A research copy — for the controlling text, always check the official state or federal source. Not legal advice.

§15–854.1.
(1)In this section the following words have the meanings indicated.
(2)“Active course of treatment” means a course of treatment for which an insured is actively seeing a health care provider and following the course of treatment.
(3)“Course of treatment” means treatment that:
(i)is prescribed to treat or ordered for the treatment of an insured with a specific condition;
(ii)is outlined and agreed to by the insured and the health care provider before the treatment begins; and
(iii)may be part of a treatment plan.
(1)This section applies to:
(i)insurers and nonprofit health service plans that provide hospital, medical, or surgical benefits to individuals or groups on an expense–incurred basis under health insurance policies or contracts that are issued or delivered in the State; and
(ii)health maintenance organizations that provide hospital, medical, or surgical benefits to individuals or groups under contracts that are issued or delivered in the State.
(2)An insurer, a nonprofit health service plan, or a health maintenance organization that contracts with a private review agent under Subtitle 10B of this title is subject to the requirements of this section.
(3)An insurer, a nonprofit health service plan, or a health maintenance organization that contracts with a third party to dispense medical devices, medical appliances, or medical goods for the treatment of a human disease or dysfunction is subject to the requirements of this section.

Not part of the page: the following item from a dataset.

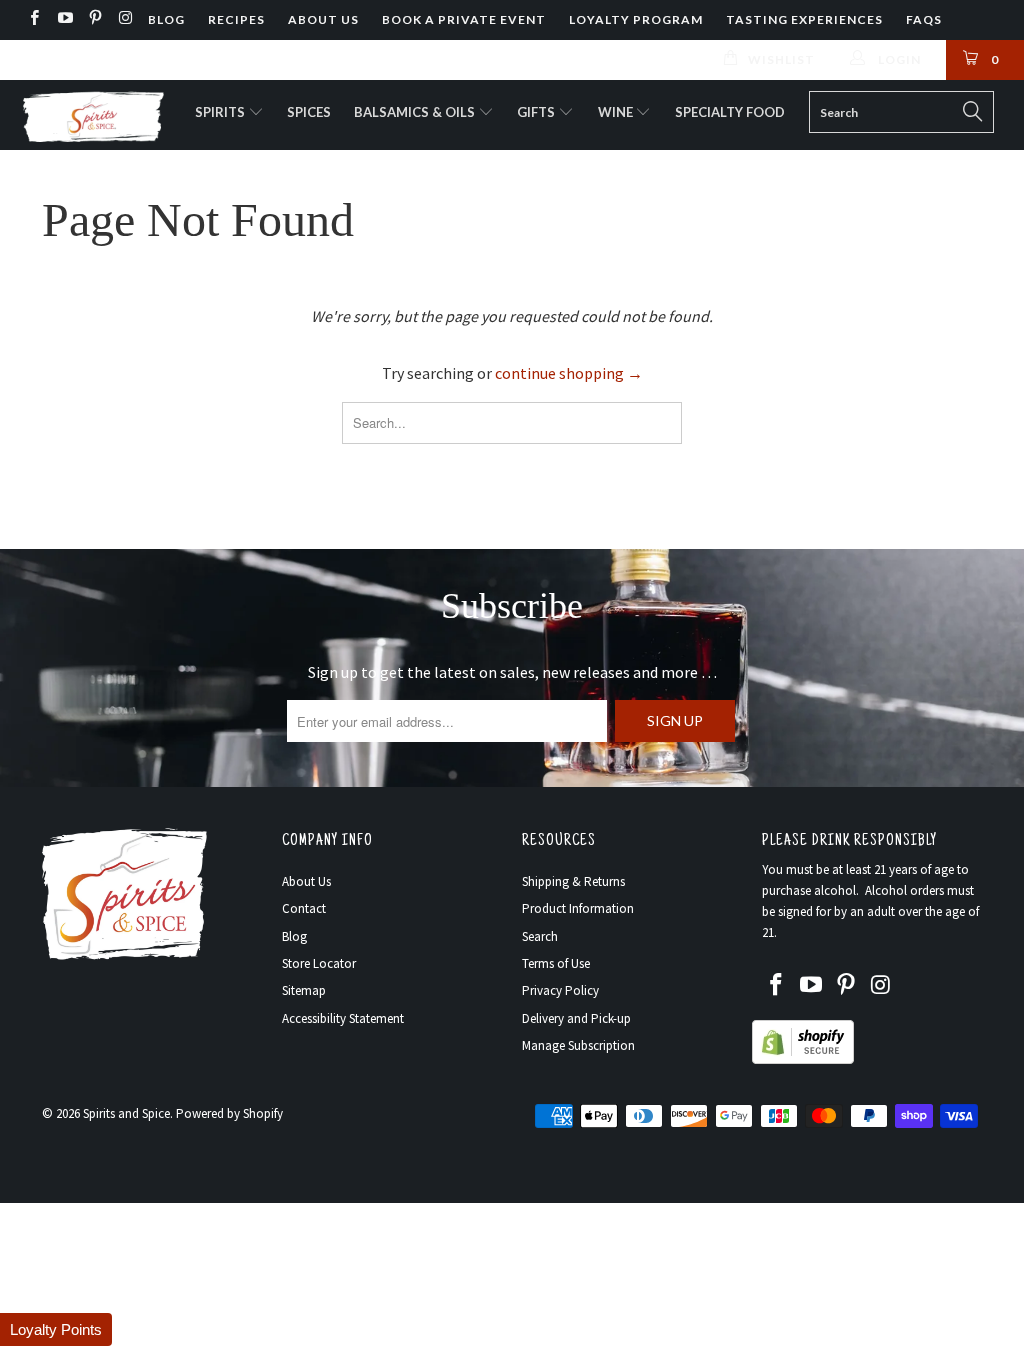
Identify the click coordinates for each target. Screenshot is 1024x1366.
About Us (323, 19)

(1)Notwithstanding § 15–854 of this subtitle as it applies to coverage for prescription drugs, an entity subject to this section shall approve a request for the prior authorization of a course of treatment, including for chronic conditions, rehabilitative services, substance use disorders, and mental health conditions, that is:
(i)for a period of time that is as long as necessary to avoid disruptions in care; and
(ii)determined in accordance with applicable coverage criteria, the insured’s medical history, and the health care provider’s recommendation.
(2)For new enrollees, an entity subject to this section may not disrupt or require reauthorization for an active course of treatment for covered services for at least 90 days after the date of enrollment.